Directions: Retype, word for word, each line between the lines holding "The image size is (280, 168)." and "Task: Expand the arrow next to Participants", inclusive, and leave the rest of the data alone.

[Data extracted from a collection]
- Opening Delimiter -

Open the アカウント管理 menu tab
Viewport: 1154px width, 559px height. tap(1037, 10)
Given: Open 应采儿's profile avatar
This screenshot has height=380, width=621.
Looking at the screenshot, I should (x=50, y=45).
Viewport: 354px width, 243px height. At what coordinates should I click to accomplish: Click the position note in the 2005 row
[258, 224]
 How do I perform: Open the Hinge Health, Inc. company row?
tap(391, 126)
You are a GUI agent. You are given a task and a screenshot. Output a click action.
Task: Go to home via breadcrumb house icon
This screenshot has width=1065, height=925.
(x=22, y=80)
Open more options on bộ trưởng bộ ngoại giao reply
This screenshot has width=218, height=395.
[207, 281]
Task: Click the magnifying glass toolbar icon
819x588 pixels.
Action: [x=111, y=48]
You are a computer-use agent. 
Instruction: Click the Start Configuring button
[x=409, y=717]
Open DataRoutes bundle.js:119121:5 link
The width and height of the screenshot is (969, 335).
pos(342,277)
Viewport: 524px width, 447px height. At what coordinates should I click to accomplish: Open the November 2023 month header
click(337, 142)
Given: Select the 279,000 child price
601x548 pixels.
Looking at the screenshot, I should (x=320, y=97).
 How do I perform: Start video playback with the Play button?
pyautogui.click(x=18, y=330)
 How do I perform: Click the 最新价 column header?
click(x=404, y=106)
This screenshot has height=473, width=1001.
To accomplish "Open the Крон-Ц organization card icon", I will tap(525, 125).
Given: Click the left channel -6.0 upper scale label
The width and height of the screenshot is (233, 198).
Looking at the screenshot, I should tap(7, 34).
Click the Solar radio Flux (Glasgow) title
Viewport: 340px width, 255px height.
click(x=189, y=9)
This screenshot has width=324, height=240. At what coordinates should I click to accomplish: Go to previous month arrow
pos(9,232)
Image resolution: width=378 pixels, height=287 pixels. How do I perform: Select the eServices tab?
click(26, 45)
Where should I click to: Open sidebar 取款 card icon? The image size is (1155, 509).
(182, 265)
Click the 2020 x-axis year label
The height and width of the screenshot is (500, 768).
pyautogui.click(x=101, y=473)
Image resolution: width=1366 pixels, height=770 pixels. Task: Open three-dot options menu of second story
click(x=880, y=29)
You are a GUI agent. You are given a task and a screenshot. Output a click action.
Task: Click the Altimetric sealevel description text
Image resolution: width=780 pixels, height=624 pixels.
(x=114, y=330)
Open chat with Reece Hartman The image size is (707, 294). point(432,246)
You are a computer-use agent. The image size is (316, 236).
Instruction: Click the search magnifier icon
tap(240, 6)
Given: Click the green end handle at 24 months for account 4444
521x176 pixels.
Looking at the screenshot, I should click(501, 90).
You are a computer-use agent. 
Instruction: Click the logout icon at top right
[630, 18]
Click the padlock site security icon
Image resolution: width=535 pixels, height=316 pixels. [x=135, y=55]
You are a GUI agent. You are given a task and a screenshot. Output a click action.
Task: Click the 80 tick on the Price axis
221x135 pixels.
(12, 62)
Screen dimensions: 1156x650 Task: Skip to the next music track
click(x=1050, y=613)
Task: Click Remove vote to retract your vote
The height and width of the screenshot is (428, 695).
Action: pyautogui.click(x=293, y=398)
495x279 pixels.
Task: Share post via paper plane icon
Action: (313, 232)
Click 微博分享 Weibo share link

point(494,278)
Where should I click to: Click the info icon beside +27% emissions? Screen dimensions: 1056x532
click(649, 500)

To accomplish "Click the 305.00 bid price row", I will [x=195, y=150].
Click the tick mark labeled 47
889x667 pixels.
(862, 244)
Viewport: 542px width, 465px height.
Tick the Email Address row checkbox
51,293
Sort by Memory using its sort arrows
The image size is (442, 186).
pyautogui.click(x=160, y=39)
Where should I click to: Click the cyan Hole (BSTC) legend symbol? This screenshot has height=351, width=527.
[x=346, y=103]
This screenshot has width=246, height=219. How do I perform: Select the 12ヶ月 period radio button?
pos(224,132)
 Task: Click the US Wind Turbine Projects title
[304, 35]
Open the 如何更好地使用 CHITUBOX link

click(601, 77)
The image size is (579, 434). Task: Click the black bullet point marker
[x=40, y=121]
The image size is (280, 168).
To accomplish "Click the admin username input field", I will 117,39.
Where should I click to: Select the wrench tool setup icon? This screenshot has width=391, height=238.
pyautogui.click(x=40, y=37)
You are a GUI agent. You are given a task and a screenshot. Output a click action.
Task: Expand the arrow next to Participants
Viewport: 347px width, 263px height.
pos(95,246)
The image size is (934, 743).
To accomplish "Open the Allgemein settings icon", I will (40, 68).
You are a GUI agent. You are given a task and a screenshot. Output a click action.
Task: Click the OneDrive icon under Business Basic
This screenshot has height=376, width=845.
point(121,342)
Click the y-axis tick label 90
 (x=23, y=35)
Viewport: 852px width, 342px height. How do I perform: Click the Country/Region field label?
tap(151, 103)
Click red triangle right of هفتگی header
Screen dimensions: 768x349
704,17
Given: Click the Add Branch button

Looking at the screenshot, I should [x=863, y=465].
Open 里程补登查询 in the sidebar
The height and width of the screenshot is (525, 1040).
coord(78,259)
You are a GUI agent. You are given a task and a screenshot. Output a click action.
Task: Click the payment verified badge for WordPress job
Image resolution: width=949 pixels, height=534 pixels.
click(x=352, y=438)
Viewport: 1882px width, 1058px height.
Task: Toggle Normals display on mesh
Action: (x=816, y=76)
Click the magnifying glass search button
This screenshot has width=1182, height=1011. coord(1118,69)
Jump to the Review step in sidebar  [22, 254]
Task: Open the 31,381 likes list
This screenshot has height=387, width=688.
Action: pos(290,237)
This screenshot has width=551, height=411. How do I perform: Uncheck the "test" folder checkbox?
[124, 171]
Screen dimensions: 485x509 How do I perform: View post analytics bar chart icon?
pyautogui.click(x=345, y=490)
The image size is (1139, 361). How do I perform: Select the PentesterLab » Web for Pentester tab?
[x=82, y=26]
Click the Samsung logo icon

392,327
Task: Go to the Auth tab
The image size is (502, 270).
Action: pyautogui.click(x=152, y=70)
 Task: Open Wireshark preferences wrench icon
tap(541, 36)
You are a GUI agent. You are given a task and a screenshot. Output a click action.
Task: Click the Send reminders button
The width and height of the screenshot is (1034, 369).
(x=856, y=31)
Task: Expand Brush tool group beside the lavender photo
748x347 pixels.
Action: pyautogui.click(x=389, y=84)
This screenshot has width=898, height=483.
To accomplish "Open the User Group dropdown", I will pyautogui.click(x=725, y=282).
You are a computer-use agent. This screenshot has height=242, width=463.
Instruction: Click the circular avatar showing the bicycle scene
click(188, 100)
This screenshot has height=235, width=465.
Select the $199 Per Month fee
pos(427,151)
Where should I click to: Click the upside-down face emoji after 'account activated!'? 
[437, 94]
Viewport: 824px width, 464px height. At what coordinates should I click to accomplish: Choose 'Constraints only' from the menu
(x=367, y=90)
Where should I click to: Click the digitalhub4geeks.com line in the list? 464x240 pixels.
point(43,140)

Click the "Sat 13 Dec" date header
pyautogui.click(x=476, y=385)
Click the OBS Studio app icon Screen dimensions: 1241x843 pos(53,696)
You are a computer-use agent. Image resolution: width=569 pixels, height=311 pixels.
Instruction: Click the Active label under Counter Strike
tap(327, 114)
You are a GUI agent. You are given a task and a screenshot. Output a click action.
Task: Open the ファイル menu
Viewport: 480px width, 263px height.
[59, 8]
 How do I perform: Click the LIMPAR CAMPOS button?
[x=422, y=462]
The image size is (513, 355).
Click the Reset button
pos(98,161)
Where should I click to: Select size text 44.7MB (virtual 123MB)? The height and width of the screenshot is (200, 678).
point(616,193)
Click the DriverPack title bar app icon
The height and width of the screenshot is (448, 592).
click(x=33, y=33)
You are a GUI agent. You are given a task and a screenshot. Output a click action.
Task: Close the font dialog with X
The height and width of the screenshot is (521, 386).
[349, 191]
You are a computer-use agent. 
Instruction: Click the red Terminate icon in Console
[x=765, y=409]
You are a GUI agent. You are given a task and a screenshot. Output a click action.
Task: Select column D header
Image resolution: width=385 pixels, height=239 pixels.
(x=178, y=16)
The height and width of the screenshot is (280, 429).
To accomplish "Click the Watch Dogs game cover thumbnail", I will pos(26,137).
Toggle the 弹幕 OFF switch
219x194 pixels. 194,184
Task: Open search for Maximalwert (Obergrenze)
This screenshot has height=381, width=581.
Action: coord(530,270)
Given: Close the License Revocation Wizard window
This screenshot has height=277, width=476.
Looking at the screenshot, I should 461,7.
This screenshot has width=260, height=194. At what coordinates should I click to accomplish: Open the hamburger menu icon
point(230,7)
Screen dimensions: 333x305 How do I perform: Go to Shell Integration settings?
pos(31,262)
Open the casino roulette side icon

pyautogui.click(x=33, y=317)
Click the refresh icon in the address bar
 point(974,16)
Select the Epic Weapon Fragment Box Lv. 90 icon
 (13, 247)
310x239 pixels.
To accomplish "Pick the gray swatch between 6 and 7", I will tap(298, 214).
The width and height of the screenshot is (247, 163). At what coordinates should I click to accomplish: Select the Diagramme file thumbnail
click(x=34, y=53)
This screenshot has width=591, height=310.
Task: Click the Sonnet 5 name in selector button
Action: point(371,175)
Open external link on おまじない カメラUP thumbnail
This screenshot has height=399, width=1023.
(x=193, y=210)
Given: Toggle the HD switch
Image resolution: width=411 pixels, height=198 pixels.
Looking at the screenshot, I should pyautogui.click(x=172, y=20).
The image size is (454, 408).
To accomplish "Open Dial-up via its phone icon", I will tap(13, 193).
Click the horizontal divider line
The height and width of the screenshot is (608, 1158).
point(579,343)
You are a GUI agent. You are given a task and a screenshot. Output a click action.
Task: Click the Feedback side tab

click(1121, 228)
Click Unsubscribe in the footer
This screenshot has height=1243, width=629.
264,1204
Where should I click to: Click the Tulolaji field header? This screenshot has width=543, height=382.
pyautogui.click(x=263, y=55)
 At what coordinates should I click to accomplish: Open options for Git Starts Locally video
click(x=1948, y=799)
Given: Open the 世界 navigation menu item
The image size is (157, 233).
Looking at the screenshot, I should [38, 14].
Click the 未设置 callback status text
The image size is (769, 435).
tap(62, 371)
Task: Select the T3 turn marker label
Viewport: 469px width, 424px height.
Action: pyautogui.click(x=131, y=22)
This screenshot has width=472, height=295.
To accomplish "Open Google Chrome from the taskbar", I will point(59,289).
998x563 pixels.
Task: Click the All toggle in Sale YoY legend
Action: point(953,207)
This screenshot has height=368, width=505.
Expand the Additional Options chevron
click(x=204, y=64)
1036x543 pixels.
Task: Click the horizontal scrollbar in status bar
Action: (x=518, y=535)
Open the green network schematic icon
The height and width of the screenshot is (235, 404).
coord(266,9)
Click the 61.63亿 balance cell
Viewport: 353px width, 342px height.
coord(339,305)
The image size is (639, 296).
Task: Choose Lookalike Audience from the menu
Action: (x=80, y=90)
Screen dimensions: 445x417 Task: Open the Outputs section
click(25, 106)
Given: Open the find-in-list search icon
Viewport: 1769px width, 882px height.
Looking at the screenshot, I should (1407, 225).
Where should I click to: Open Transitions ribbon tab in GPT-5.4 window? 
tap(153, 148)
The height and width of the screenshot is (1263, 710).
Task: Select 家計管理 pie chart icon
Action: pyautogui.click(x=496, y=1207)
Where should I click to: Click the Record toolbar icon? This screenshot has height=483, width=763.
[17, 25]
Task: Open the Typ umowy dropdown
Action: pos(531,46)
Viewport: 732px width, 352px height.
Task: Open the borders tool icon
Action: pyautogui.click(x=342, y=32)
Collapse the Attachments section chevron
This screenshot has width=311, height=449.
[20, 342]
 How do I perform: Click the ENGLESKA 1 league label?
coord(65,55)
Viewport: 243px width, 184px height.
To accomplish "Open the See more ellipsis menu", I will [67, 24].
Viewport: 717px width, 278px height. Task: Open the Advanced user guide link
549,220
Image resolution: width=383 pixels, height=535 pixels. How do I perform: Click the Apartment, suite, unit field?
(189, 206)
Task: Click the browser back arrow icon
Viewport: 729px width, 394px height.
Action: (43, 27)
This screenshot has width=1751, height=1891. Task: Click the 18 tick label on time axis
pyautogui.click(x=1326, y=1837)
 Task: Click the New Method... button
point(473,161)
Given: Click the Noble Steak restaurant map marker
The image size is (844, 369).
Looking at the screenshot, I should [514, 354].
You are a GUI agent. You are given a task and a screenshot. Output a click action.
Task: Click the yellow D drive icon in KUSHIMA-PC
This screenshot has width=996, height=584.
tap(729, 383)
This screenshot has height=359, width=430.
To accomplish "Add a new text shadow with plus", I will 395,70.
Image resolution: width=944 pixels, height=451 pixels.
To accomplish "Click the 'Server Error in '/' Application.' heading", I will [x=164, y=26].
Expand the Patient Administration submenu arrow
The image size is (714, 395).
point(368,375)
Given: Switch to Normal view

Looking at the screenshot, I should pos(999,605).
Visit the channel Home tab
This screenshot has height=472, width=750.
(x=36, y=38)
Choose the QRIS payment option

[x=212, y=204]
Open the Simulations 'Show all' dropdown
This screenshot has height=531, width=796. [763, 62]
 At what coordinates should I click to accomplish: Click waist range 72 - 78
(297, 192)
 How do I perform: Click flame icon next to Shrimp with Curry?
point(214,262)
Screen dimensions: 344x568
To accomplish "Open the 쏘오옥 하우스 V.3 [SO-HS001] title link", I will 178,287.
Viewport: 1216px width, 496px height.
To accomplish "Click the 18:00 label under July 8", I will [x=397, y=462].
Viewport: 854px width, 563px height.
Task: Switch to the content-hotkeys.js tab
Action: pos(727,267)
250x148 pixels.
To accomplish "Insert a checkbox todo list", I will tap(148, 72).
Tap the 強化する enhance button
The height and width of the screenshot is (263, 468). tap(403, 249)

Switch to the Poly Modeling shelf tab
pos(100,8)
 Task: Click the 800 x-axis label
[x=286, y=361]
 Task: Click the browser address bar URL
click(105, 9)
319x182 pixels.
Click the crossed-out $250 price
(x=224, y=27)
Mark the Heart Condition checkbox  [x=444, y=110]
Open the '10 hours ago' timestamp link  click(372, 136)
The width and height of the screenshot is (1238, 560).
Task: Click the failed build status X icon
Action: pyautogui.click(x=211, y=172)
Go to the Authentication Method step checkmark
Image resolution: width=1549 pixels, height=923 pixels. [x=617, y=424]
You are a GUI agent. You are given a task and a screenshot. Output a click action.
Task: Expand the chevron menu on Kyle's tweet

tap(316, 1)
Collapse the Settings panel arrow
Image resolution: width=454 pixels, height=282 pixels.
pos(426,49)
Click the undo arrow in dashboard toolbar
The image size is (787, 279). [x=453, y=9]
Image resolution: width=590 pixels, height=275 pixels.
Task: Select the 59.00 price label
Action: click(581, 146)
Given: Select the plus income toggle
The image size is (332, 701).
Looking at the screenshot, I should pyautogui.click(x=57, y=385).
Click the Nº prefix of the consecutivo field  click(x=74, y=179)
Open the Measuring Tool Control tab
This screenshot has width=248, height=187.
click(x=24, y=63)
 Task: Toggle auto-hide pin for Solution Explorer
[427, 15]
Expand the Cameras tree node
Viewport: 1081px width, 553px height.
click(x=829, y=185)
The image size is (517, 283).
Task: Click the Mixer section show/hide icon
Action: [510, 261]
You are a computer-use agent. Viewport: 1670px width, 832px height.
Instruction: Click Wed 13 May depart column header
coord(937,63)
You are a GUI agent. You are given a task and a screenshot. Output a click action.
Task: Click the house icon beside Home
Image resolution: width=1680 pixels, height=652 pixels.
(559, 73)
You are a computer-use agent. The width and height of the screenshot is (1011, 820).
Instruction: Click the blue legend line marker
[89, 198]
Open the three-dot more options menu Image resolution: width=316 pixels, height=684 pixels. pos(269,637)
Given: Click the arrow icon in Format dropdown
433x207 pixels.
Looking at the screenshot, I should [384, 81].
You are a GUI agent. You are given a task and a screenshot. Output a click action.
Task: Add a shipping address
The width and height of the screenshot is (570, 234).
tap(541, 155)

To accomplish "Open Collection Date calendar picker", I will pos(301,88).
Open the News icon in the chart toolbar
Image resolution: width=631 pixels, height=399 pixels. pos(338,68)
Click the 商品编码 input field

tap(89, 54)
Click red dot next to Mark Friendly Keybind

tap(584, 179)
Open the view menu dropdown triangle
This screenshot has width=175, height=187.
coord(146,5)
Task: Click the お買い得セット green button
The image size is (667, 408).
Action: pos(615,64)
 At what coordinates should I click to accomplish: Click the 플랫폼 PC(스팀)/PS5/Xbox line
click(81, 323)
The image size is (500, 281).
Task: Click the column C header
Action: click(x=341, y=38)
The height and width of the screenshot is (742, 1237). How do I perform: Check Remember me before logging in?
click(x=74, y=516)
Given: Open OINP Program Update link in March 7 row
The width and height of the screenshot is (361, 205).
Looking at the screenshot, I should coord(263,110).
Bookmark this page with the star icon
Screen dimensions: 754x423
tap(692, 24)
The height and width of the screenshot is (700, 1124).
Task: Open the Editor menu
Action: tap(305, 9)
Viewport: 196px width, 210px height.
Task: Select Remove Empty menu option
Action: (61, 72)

- Closing Delimiter -

Your solution:
The image size is (280, 168).
To accomplish "Click the admin username input field", I will 117,39.
Where should I click to: Select the wrench tool setup icon? This screenshot has width=391, height=238.
pyautogui.click(x=40, y=37)
You are a GUI agent. You are given a task and a screenshot. Output a click action.
Task: Expand the arrow next to Participants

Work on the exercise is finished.